Grabado Melancolía I de Alberto Durero

Grabado Melancolía I de Alberto Durero

   La sociedad actual ha demonizado la tristeza como un estigma del que hay que huir a toda costa y nos ha convertido en adictos a la felicidad. Y qué duda cabe de que es la droga más potente que existe en el mundo. La buscamos a cualquier precio, en la ciencia o en la literatura de autoayuda, o en esa otra literatura que sin serlo lo es, como La conquista de la felicidad de Bertrand Russell o El arte de la felicidad del Dalai Lama. Aldous Huxley lo presintió ya en 1932 y lo adelantó en Un mundo feliz. Los horrores que describe Huxley, no demasiado lejanos a los de Orwell, son el producto de un mundo en el que se ha desterrado y prohibido la tristeza. No es solo la superficialidad de los sentimientos, de los valores, de la cultura o del arte, es sobre todo la falta de libertad para levantarnos con el pie izquierdo si nos da la gana. La tristeza es un derecho que la Humanidad adquirió al mismo tiempo que la felicidad y nadie debería robárnoslo.

   Eso, y mucho más, es lo que defiende el catedrático de literatura Eric G. Wilson en su ensayo Contra la felicidad. En defensa de la melancolía. Esa melancolía de la que habla Wilson ha sido fuente de inspiración para todas las artes desde el comienzo de los tiempos. Qué es sino la catársis trágica descrita por Aristóteles como purificación emocional, corporal, mental y espiritual. Es sentir el deseo de arrancarse los ojos con Edipo cuando se descubre que Yocasta es su madre. Arrancarlos simbólicamente. De la melancolía como motor de la creación hablaba también Borges, que admiraba profundamente la Anatomía de la melancolía de Robert Burton, un libro que al mismo tiempo fue muy querido por escritores tan diversos como Antonhy Burgess, Samuel Beckett o John Keats ‒este último además escribió su Oda a la melancolía‒. Pero son muchos más los autores melancólicos, de Rimbaud a Henry Miller, de Emily Dickinson a Marcel Proust, de Alejandra Pizarnik a Roberto Bolaño.

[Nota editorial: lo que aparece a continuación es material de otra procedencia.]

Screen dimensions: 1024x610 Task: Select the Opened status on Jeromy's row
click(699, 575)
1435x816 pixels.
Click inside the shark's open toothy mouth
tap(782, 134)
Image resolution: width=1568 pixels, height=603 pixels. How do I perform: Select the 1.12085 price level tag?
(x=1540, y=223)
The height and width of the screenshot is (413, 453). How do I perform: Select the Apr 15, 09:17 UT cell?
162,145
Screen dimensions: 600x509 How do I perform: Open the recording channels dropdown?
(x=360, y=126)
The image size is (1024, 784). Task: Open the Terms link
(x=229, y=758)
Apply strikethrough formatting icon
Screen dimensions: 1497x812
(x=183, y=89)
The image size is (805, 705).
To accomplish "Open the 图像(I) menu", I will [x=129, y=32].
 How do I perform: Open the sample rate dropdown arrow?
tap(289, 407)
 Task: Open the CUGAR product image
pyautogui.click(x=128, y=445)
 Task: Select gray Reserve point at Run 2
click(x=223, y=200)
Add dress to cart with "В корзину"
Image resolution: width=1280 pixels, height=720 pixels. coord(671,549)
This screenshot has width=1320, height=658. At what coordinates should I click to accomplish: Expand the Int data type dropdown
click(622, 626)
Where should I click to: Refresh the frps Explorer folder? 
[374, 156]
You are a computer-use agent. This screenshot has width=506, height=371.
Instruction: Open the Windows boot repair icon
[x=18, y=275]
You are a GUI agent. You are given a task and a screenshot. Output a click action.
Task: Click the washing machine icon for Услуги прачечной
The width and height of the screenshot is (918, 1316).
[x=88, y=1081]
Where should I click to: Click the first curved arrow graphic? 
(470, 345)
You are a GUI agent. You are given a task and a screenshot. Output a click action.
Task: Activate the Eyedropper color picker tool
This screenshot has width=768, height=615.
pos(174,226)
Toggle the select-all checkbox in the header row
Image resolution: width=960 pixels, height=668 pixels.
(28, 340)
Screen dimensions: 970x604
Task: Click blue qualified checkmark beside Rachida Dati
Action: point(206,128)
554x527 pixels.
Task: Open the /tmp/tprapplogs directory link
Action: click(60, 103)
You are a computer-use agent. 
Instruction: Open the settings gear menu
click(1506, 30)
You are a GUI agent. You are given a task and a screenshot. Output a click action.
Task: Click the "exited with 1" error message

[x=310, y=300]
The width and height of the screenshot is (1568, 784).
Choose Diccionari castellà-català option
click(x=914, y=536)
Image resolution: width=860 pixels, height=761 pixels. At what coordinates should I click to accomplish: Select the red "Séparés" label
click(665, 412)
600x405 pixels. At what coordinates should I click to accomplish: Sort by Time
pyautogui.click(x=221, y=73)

   Kafka, que era otro de estos autores melancólicos, escribió: «Necesitamos los libros que nos afectan como un desastre, que nos afligen profundamente, como la muerte de alguien a quien queremos más que a nosotros mismos, como ser desterrado dentro de un bosque lejos de cualquiera, como un suicidio». Porque eso también es biblioterapia y literapia: literatura como medicina amarga. Leer Sin destino de Imre Kertész no es una manera de flajelarse el alma a base de tristeza. Antes bien es la extirpación edípica y simbólica de los ojos. Por eso podemos sentirlo, sin miedo a ser masoquistas, como uno de los libros más bellos ‒y más duros‒ que se han escrito nunca.

   En fin, como Kafka dejó dicho a modo de conclusión: «Si el libro que leemos no nos despierta de un puñetazo en el cráneo, ¿para qué leerlo?». Y alguna razón tenía.